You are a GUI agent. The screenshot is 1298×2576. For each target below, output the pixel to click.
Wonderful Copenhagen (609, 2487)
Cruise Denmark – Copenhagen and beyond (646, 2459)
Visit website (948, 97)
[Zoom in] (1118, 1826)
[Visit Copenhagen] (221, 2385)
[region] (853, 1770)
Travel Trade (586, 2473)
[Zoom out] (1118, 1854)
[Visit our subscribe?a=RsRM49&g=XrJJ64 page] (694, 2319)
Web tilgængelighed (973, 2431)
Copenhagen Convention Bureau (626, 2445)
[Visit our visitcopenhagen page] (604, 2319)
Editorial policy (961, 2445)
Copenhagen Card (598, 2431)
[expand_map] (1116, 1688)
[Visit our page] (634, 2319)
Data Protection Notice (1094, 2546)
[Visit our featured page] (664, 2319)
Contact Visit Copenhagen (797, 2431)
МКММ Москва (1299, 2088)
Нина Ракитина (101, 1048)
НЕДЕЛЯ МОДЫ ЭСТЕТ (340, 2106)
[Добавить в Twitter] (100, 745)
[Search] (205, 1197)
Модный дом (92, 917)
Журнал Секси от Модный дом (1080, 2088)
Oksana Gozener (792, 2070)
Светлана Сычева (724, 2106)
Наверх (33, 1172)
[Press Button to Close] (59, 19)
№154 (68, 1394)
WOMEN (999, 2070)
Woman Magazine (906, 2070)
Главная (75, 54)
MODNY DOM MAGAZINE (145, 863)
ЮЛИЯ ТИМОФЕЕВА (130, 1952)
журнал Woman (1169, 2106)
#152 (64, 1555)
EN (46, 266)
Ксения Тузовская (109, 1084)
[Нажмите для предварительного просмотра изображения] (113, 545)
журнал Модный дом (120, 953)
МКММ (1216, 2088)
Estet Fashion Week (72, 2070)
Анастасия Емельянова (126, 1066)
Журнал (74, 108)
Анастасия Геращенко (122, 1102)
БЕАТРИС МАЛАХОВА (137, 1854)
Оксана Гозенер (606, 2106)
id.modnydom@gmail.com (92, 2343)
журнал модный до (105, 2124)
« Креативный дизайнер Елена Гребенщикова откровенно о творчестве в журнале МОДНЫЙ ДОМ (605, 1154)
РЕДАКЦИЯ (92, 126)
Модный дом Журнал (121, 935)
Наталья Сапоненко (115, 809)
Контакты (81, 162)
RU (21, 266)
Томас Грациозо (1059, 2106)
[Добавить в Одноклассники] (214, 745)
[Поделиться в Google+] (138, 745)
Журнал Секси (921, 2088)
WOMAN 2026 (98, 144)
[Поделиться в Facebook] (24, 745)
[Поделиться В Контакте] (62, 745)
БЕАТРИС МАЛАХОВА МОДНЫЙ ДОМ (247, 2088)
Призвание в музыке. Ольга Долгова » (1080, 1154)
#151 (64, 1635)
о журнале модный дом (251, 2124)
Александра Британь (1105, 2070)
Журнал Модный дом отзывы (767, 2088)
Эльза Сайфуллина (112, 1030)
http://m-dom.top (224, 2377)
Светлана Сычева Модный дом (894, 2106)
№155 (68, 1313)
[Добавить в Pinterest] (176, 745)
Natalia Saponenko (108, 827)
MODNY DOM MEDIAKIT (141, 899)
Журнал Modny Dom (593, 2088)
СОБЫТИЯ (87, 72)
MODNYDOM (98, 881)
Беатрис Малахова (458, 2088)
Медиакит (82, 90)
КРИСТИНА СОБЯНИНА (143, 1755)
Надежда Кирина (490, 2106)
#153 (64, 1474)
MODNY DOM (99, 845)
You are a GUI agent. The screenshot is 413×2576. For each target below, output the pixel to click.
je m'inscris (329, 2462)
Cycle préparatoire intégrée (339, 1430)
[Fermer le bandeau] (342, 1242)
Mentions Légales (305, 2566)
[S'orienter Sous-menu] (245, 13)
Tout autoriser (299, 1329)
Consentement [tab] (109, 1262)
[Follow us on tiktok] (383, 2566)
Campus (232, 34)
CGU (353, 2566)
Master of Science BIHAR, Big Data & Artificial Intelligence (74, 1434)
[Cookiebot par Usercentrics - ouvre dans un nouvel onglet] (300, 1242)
☆ ☆ ☆ ☆
Your objective: Every record above needs to be given again exactly.

Your solution:
You are a GUI agent. The screenshot is 1298×2576. For each target below, output the pixel to click.
Wonderful Copenhagen (609, 2487)
Cruise Denmark – Copenhagen and beyond (646, 2459)
Visit website (948, 97)
[Zoom in] (1118, 1826)
[Visit Copenhagen] (221, 2385)
[region] (853, 1770)
Travel Trade (586, 2473)
[Zoom out] (1118, 1854)
[Visit our subscribe?a=RsRM49&g=XrJJ64 page] (694, 2319)
Web tilgængelighed (973, 2431)
Copenhagen Convention Bureau (626, 2445)
[Visit our visitcopenhagen page] (604, 2319)
Editorial policy (961, 2445)
Copenhagen Card (598, 2431)
[expand_map] (1116, 1688)
[Visit our page] (634, 2319)
Data Protection Notice (1094, 2546)
[Visit our featured page] (664, 2319)
Contact Visit Copenhagen (797, 2431)
МКММ Москва (1299, 2088)
Нина Ракитина (101, 1048)
НЕДЕЛЯ МОДЫ ЭСТЕТ (340, 2106)
[Добавить в Twitter] (100, 745)
[Search] (205, 1197)
Модный дом (92, 917)
Журнал Секси от Модный дом (1080, 2088)
Oksana Gozener (792, 2070)
Светлана Сычева (724, 2106)
Наверх (33, 1172)
[Press Button to Close] (59, 19)
№154 (68, 1394)
WOMEN (999, 2070)
Woman Magazine (906, 2070)
Главная (75, 54)
MODNY DOM MAGAZINE (145, 863)
ЮЛИЯ ТИМОФЕЕВА (130, 1952)
журнал Woman (1169, 2106)
#152 (64, 1555)
EN (46, 266)
Ксения Тузовская (109, 1084)
[Нажмите для предварительного просмотра изображения] (113, 545)
журнал Модный дом (120, 953)
МКММ (1216, 2088)
Estet Fashion Week (72, 2070)
Анастасия Емельянова (126, 1066)
Журнал (74, 108)
Анастасия Геращенко (122, 1102)
БЕАТРИС МАЛАХОВА (137, 1854)
Оксана Гозенер (606, 2106)
id.modnydom@gmail.com (92, 2343)
журнал модный до (105, 2124)
« Креативный дизайнер Елена Гребенщикова откровенно о творчестве в журнале МОДНЫЙ ДОМ (605, 1154)
РЕДАКЦИЯ (92, 126)
Модный дом Журнал (121, 935)
Наталья Сапоненко (115, 809)
Контакты (81, 162)
RU (21, 266)
Томас Грациозо (1059, 2106)
[Добавить в Одноклассники] (214, 745)
[Поделиться в Google+] (138, 745)
Журнал Секси (921, 2088)
WOMAN 2026 (98, 144)
[Поделиться в Facebook] (24, 745)
[Поделиться В Контакте] (62, 745)
БЕАТРИС МАЛАХОВА МОДНЫЙ ДОМ (247, 2088)
Призвание в музыке. Ольга Долгова » (1080, 1154)
#151 (64, 1635)
о журнале модный дом (251, 2124)
Александра Британь (1105, 2070)
Журнал Модный дом отзывы (767, 2088)
Эльза Сайфуллина (112, 1030)
http://m-dom.top (224, 2377)
Светлана Сычева Модный дом (894, 2106)
№155 (68, 1313)
[Добавить в Pinterest] (176, 745)
Natalia Saponenko (108, 827)
MODNY DOM MEDIAKIT (141, 899)
Журнал Modny Dom (593, 2088)
СОБЫТИЯ (87, 72)
MODNYDOM (98, 881)
Беатрис Малахова (458, 2088)
Медиакит (82, 90)
КРИСТИНА СОБЯНИНА (143, 1755)
Надежда Кирина (490, 2106)
#153 (64, 1474)
MODNY DOM (99, 845)
You are a GUI agent. The screenshot is 413×2576. For each target below, output the pixel to click.
je m'inscris (329, 2462)
Cycle préparatoire intégrée (339, 1430)
[Fermer le bandeau] (342, 1242)
Mentions Légales (305, 2566)
[S'orienter Sous-menu] (245, 13)
Tout autoriser (299, 1329)
Consentement [tab] (109, 1262)
[Follow us on tiktok] (383, 2566)
Campus (232, 34)
CGU (353, 2566)
Master of Science BIHAR, Big Data & Artificial Intelligence (74, 1434)
[Cookiebot par Usercentrics - ouvre dans un nouvel onglet] (300, 1242)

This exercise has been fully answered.